4. There’s a very lyrical quality to your illustrations and a nostalgic quality to the elements you collaged into the images. What influenced your artistic style?

I knew that my grandfather’s shells would guide the creation of this story. These shells and other family artifacts became part of the artwork themselves. Digitally collaged into the artwork for Shell Song are my family photos, my grandfather’s actual shells, and soil from Sand Island and Honouliuli, the two incarceration camps where my grandfather collected these shells. 

Illustration of Grandfather's shells writing down the names of shells

I’m grateful to the Japanese American National Museum and Duncan Williams, curator of the Ireichō, for allowing my cousin to photograph the soil samples for this book. I also incorporated patterns from my grandmother’s wedding kimono into the artwork as the wallpaper of the family home and my grandmother’s clothing. Additionally, I used textures from fabrics in my father’s wardrobe for my grandfather’s clothing, weaving their stories together in this way. 

As the inheritor of my family stories, I believe that it is my responsibility to also make space for the next generation to claim and share these stories too, so my kids each contributed a small piece for the artwork: the stick figure family portrait on the wall in the opening spread and the original composed music that is layered into the artwork on the back cover. 

5. In your first book The Mochi Makers there’s an illustration of an adorable pet cat and in Shell Song an equally adorable pet dog. The pictures show clearly that they are beloved family pets. Were you trying to give equal representation to both dogs and cats or are they representative of actual pets from your memories?
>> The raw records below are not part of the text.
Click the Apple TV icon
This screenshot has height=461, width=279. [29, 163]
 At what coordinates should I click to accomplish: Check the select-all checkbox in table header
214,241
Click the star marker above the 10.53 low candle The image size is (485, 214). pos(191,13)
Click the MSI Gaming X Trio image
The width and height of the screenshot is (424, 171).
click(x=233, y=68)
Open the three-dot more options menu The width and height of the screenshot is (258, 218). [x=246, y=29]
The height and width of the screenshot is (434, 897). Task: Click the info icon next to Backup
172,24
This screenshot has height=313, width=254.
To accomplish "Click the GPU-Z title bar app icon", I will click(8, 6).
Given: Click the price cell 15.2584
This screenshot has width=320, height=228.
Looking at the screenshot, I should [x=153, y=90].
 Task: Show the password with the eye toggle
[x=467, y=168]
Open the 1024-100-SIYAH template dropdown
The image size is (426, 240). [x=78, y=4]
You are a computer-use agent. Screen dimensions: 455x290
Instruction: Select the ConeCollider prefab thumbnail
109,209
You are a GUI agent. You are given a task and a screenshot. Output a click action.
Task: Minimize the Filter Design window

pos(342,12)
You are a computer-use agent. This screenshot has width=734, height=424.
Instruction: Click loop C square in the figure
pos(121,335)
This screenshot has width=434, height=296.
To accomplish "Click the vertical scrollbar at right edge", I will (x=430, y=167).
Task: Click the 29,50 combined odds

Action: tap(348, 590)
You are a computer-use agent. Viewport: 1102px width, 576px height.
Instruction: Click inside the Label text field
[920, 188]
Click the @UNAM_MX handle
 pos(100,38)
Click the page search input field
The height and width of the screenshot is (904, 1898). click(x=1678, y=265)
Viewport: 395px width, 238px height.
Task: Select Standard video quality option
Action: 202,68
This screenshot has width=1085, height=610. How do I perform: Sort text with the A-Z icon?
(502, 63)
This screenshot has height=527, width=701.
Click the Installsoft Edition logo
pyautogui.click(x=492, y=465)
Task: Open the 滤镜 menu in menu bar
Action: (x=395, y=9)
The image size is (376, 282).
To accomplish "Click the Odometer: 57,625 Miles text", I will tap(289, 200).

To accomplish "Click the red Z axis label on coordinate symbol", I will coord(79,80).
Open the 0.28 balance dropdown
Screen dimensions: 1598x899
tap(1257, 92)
I’ve had beloved cats and dogs throughout my life, but the family pets in my books belong to the characters in my stories. In The Mochi Makers, this sometimes mischievous cat has its own unspoken storyline. In the quiet storyline of mochi-making, this cat is sometimes the most active participant, and I’m quite fond of this cat. 

As for the dog in Shell Song, there may not have been a family dog in real life in my grandparents’ home, especially in the early years, but I felt that this story needed this dog’s gentle presence. Specifically, when I was working on the artwork for the scene where the family is gathered around the table listening to the radio, this dog wanted to walk into the scene and place its head next to my grandfather. I cannot imagine this story without this dog now, because this beloved family pet brought an element of universality, comfort, and humanity to the story.

6. Do you have a favorite mochi flavor?

I think the “plain, everyday mochi” that Ojii-chan liked best in The Mochi Makers is the flavor that reminds me most of family and home. When I started working on The Mochi Makers, I was actually recovering from cancer. I wrote the first drafts during a time when I was suffering major complications from treatment that resulted in me being unable to eat by mouth for several months. I was hooked up to a pump that dripped liquid nutrition into a line in my arm. At the time, I was thinking a lot about food and family and love and how these intersect, and this story grew out of that space and pays homage to my household of three generations and also my family history of immigration.